Bio
Tovar’s life, work, and education have been shaped by the intersection of human values and the natural world.
Following an outdoorsy boyhood, he ended up in New York City for two years: an experience that cured him of anti-urban prejudice but did not entice him to stay.
Returning to rural life, he worked as a carpenter. Then, having handled umpteen thousand board-feet of lumber and having burned dozens of cords of firewood, he bought a chain saw and took his ecological values for an enlightening walk in the woods, apprenticing with a forester-logger.
A few years later—having returned to omnivory after a decade as a vegan—Tovar took his dietary ethics for a walk in the woods as well, deer rifle in hand. This strange turn of events led to a short published essay: his first step out of the closet as a hunter.
His essays and articles have appeared in Outdoor America, Aeon, High Country News, Utne Reader, Northern Woodlands, and many other places. The Mindful Carnivore is his first book.

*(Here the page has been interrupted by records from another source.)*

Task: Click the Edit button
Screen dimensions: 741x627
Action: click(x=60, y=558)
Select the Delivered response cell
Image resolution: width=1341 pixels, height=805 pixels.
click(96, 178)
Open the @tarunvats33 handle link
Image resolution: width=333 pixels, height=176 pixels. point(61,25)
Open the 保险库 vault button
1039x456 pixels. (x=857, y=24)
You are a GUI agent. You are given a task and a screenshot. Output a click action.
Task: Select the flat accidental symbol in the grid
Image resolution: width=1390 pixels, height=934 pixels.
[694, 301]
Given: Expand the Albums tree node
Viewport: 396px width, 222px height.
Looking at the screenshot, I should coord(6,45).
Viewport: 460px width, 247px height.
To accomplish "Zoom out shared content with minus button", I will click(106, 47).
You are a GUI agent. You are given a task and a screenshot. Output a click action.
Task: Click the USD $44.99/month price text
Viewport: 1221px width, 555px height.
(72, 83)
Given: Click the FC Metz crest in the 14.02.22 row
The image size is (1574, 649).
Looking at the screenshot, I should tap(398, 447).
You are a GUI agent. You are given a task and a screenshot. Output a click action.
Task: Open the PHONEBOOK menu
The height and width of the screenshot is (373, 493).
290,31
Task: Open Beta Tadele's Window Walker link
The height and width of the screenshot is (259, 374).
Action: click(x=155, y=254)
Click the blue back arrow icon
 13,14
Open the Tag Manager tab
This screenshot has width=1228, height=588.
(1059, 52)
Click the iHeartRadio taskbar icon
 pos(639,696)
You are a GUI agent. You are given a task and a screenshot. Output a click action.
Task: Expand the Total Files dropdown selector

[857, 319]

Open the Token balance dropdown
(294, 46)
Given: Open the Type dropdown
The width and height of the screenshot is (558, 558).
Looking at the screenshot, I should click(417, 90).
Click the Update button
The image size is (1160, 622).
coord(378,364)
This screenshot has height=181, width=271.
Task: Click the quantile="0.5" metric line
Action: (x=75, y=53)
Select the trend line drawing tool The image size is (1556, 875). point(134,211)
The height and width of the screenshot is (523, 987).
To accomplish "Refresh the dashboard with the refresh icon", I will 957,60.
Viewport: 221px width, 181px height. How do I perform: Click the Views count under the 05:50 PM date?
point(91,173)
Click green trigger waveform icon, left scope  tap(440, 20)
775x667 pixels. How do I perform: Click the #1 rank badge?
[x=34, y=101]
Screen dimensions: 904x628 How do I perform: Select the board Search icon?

In 2009, Tovar was awarded a graduate school fellowship to study communication at UMass-Amherst, where his MA thesis explored what he dubbed “adult-onset hunting.” His PhD dissertation examined Ojibwe and Euro-American hunting communities’ ways of talking about wolves.
He has consulted, spoken, and led seminars for dozens of wildlife agencies, nonprofit organizations, and academic institutions, and has been interviewed by diverse media, from NRA News to Sierra Club Radio, Gaiam TV, Swedish TV, BBC, CBC, and NPR.
Tovar was a founding board member of the New England Chapter of Backcountry Hunters & Anglers and was honored to be an Aldo and Estella Leopold Resident for 2015.
He is a member of the D.J. Case & Associates team.
Tovar lives in Vermont with his wife Catherine and an eclectic mix of cookbooks.